Work instructions:
Write out every one of the rows below word for word, leaving the pictures out.
====
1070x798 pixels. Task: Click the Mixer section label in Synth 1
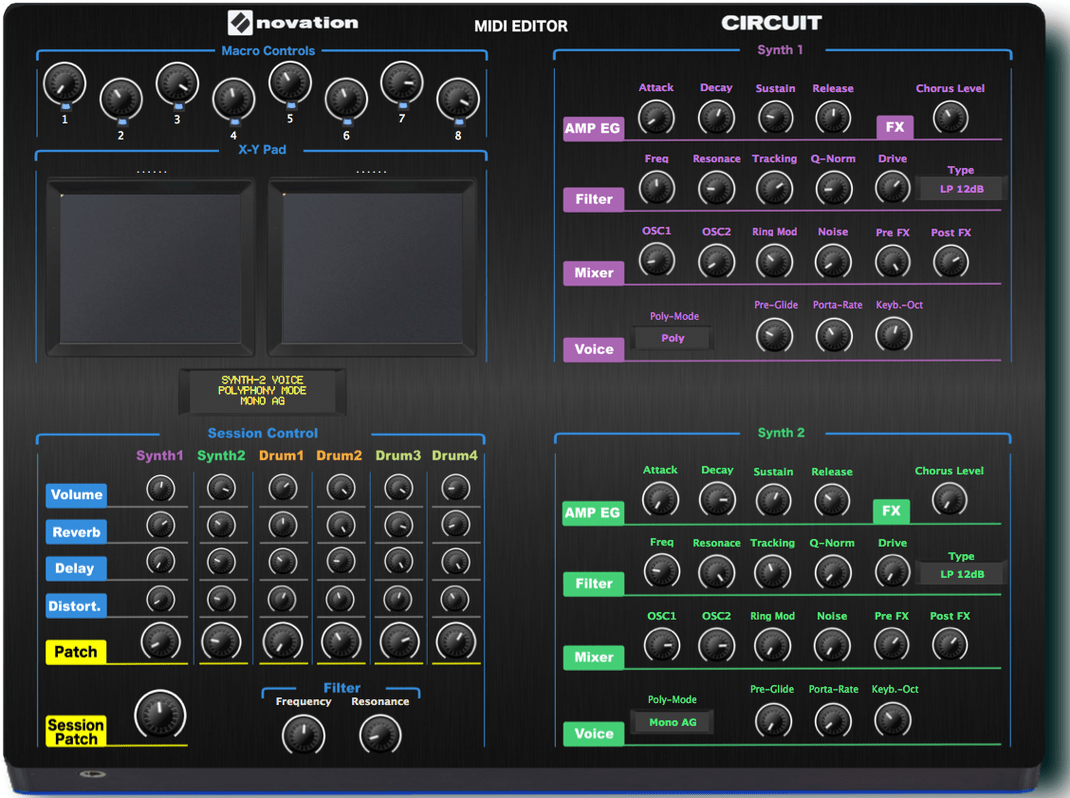[x=593, y=272]
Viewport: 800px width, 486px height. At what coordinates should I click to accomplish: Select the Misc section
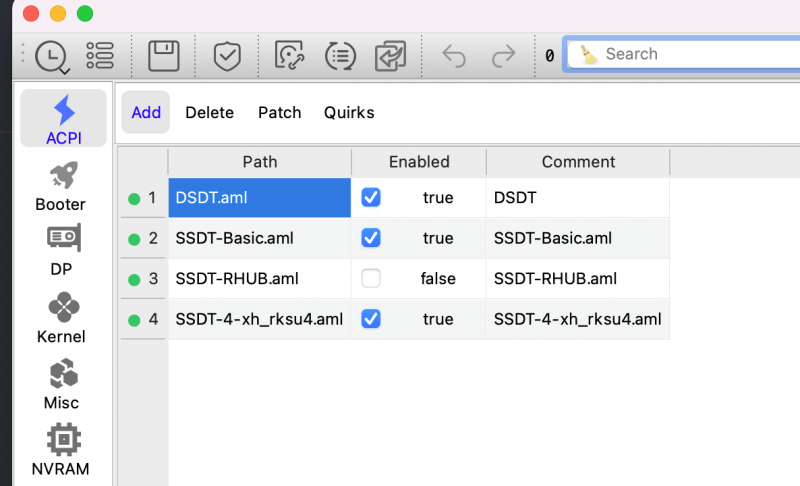click(x=61, y=385)
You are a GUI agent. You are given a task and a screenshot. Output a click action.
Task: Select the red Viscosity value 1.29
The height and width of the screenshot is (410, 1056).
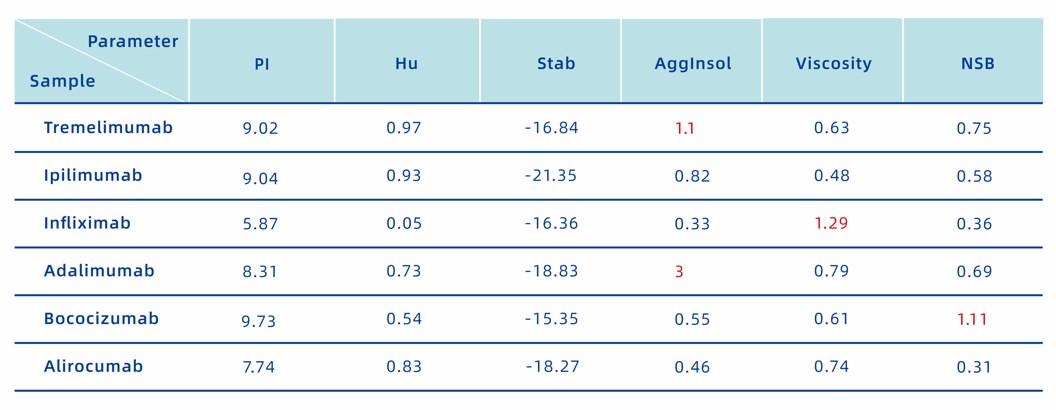pyautogui.click(x=831, y=223)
====
Result:
1070x798 pixels. Task: Click the Mixer section label in Synth 1
[x=593, y=272]
Viewport: 800px width, 486px height. At what coordinates should I click to accomplish: Select the Misc section
click(x=61, y=385)
You are a GUI agent. You are given a task and a screenshot. Output a click action.
Task: Select the red Viscosity value 1.29
The height and width of the screenshot is (410, 1056).
pyautogui.click(x=831, y=223)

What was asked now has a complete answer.